* **WHAT IS NEEDED**
Would you count the lines of the listing that carry the word "computer"? Give only the resulting number.

* **DATA FOR PROCESSING**
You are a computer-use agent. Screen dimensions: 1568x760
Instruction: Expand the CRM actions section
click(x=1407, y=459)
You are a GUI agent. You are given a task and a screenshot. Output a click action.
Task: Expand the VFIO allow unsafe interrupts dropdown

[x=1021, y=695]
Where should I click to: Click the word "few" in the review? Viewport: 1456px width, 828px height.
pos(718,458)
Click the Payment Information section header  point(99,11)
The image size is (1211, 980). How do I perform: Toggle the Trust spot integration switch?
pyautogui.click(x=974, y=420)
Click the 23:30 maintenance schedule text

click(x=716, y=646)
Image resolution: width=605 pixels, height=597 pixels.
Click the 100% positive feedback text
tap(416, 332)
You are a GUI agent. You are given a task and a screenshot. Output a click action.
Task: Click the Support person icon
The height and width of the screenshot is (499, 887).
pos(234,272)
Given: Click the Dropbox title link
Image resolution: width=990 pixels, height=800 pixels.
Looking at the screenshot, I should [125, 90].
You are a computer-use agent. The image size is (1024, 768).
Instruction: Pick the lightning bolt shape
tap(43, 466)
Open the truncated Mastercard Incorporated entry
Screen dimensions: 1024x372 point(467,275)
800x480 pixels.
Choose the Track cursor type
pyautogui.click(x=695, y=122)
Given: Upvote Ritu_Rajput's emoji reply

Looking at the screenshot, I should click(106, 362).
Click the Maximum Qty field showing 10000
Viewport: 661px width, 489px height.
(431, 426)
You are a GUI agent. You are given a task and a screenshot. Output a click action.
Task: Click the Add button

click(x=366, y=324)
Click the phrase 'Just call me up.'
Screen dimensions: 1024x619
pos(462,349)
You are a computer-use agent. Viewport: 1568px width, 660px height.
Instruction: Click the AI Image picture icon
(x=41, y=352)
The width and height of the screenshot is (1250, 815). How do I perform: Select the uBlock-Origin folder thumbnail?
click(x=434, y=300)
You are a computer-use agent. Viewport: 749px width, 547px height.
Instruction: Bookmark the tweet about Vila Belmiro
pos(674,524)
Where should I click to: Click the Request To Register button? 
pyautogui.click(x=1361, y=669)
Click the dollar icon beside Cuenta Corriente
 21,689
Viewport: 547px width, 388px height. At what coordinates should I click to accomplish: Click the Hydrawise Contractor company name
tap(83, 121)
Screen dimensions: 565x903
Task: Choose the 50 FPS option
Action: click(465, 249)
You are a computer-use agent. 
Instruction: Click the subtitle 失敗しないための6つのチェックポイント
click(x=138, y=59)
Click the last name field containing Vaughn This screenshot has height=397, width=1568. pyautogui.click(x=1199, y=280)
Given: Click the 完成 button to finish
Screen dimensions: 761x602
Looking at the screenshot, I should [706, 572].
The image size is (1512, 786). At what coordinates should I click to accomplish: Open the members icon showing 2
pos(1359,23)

* **COMPLETED EXERCISE**
5